Raffia Basket--'Pansy'

© Memorial Hall Museum, Pocumtuck Valley Memorial Association

"Turn to Nature." This is the advise that Raffia Basketry as a Fine Art authors Gertrude Porter Ashley and Mildred Porter Ashley offered in response to the question "How shall we learn to use Colors?" The Ashleys answered the question with one of their own: "Where shall we find gray in such varied shades as are in clouds and distant mountains: such blues as are in sky and water: such green, brown or russet as are in our meadows?

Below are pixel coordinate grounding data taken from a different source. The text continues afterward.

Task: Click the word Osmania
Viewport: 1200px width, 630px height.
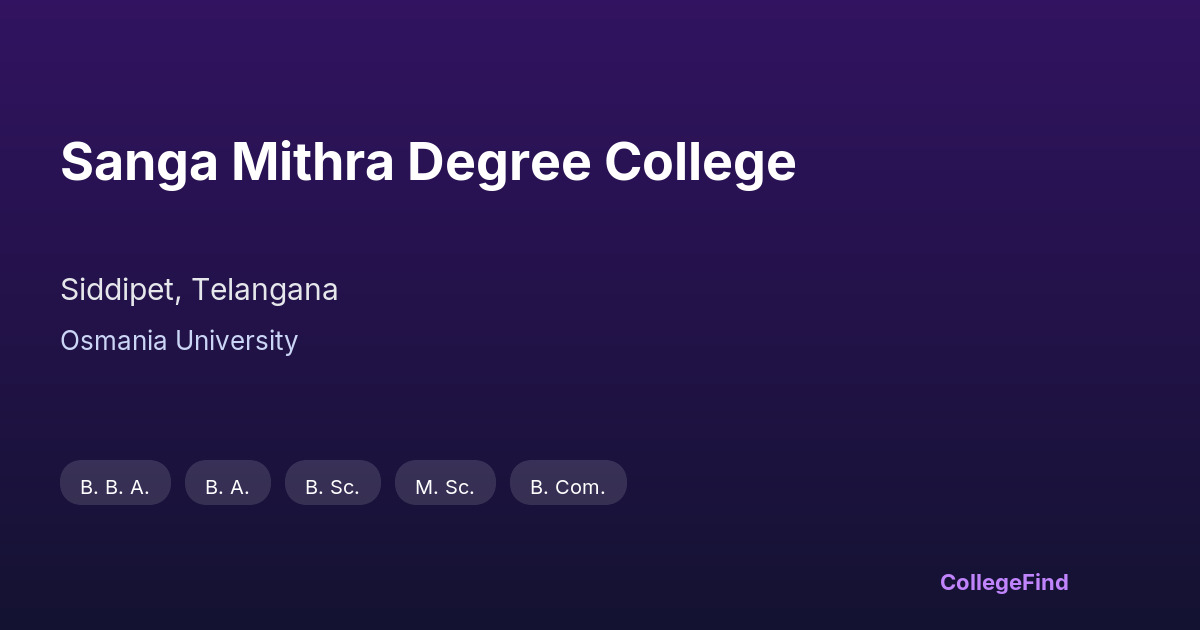Action: 114,341
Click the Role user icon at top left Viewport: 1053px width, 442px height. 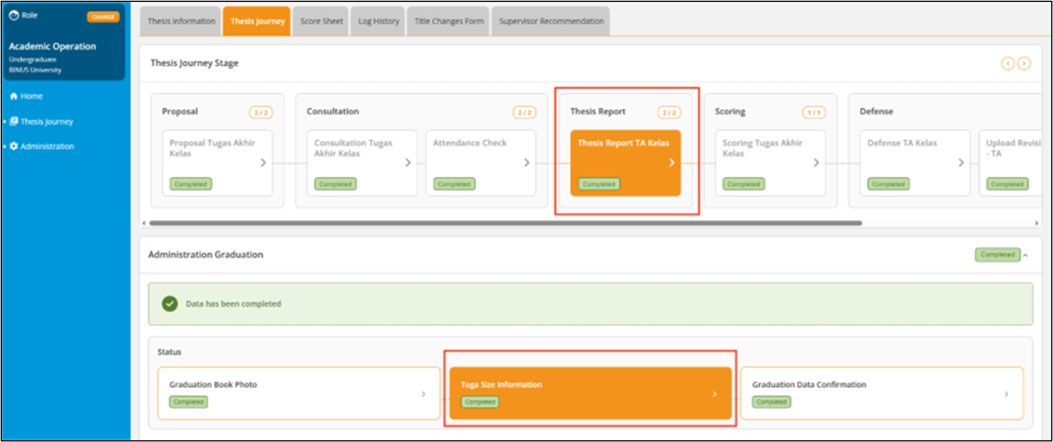pyautogui.click(x=12, y=16)
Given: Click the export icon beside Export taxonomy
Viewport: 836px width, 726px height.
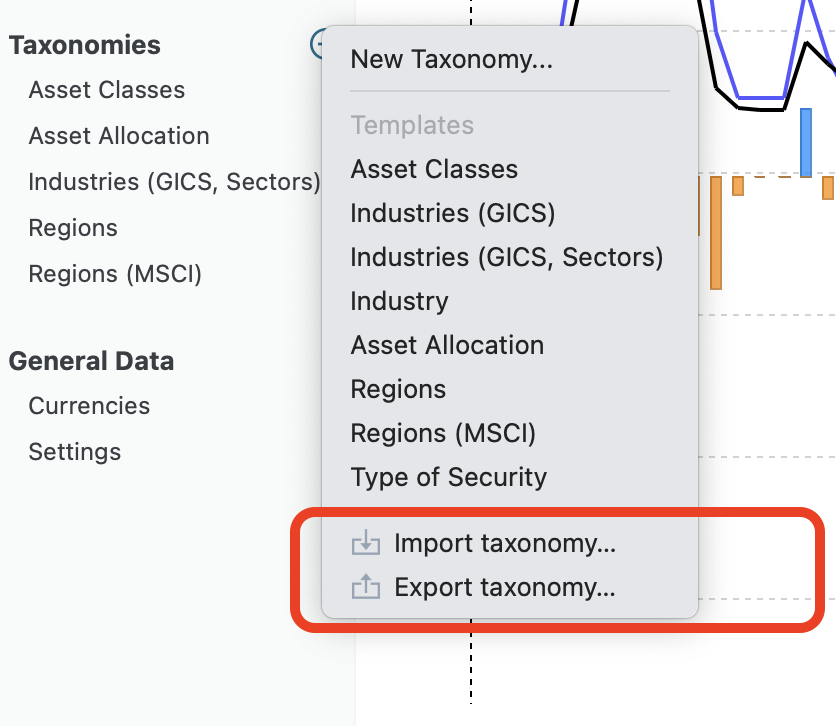Looking at the screenshot, I should (x=366, y=588).
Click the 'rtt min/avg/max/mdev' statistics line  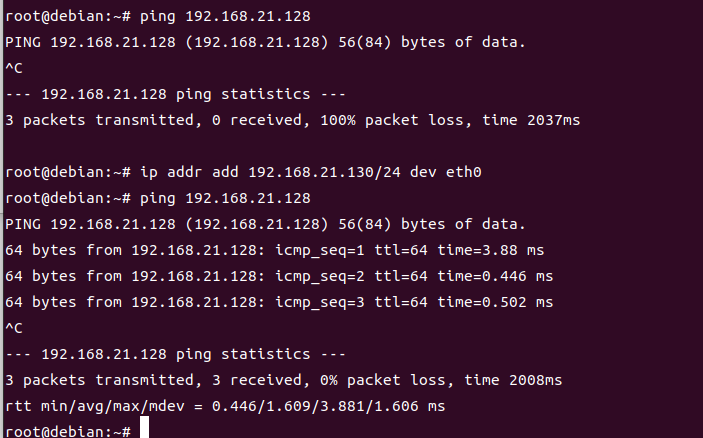[225, 406]
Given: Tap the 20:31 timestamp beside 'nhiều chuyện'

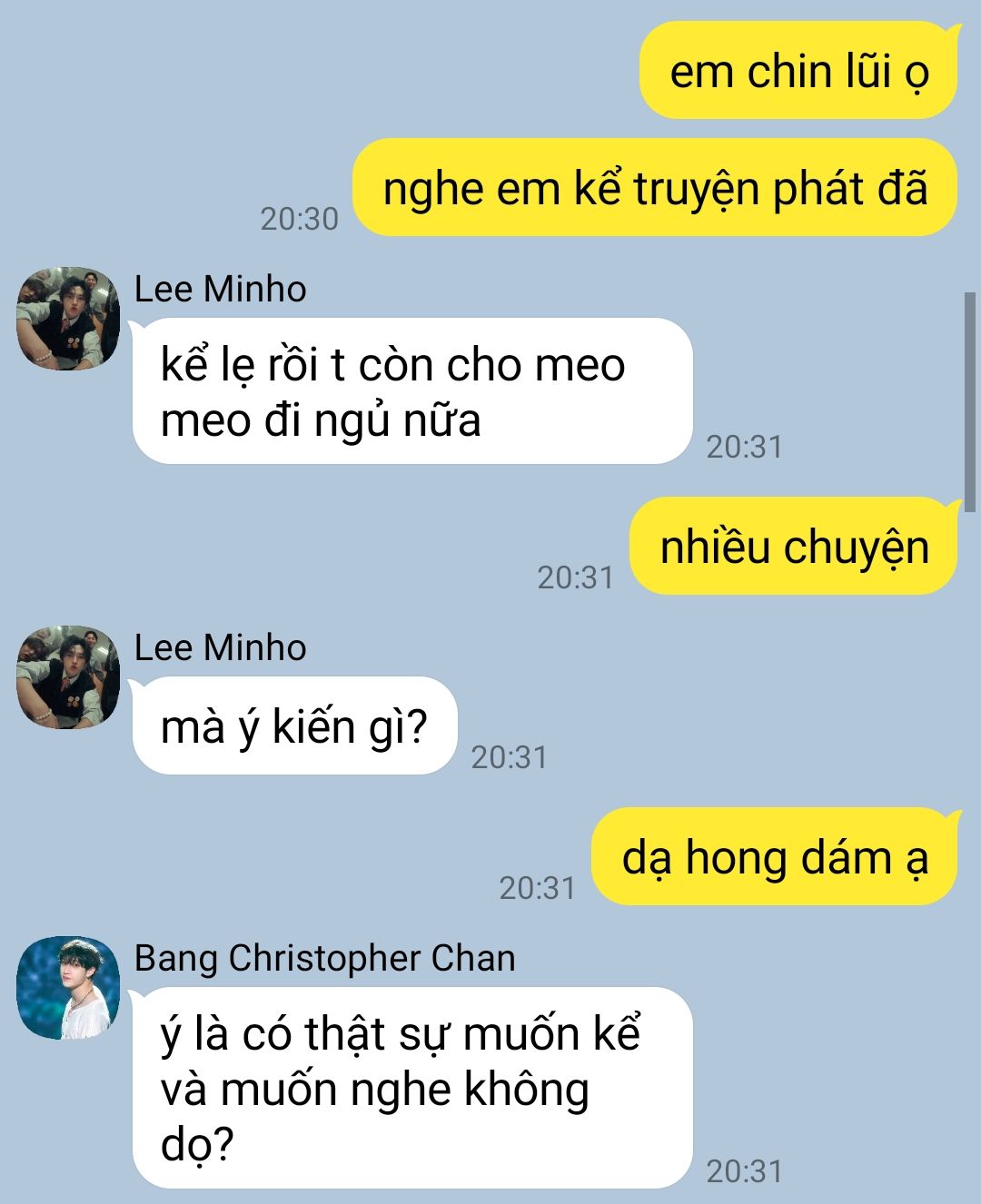Looking at the screenshot, I should point(575,577).
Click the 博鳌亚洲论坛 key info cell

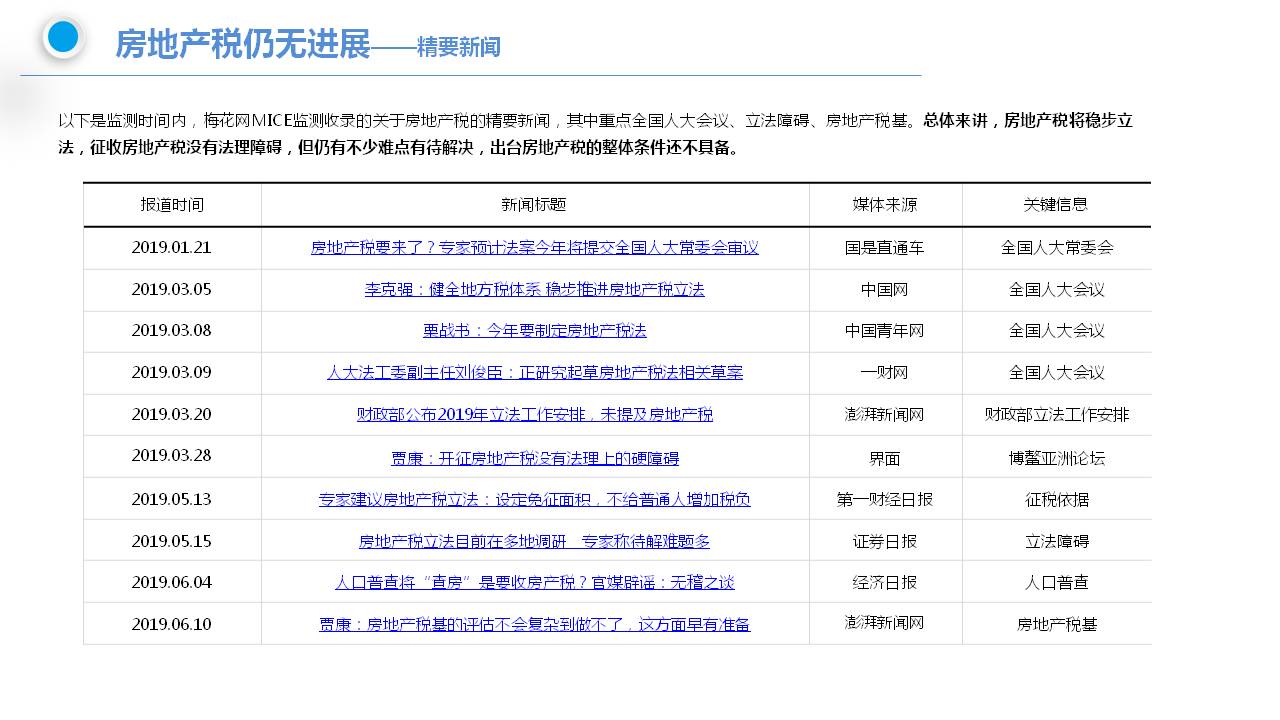(x=1056, y=459)
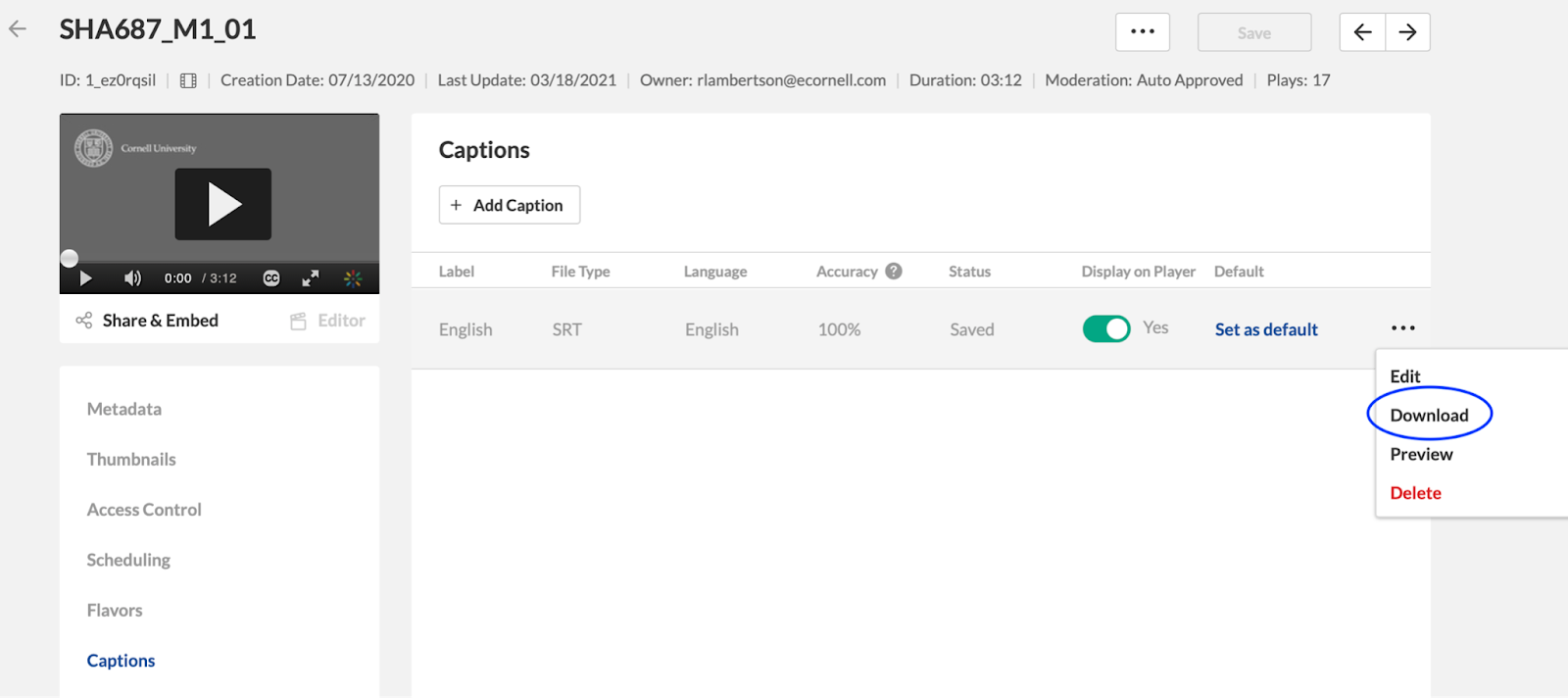The height and width of the screenshot is (698, 1568).
Task: Click Add Caption button
Action: pos(510,205)
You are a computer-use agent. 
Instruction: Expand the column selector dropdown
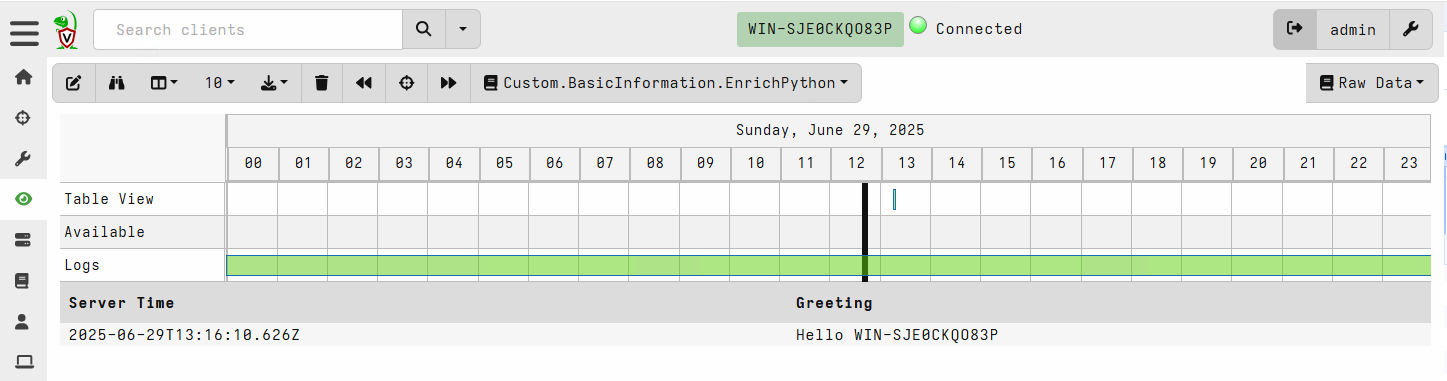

Study the colors in a sunset," they concluded, "and one can scarcely tell where they begin or end."1 One reviewer was convinced that the Pocumtuck Baskets "are woven into color schemes so satisfactorily that what you buy as a basket turns out to be a harmony whose loveliness balances and enhances its utility..."2

A black and white pattern for the "Pansy Design," was published in Raffia Basketry as an Art. The authors suggest that a palate of colors for a prospective basket of this design "may be greatly varied by studying the colors directly from nature."3 Gertrude Ashley's daughter Natalie Ashley Stebbins hand wove this basket and along with her mother and sister wove the raffia baskets which illustrate the Ashleys' Raffia Basketry books. For this work, Natalie has combined the "Pansy Design" border with a "conventional design," woven of pale fibers and contributing subtle texture and visual interest to the whole.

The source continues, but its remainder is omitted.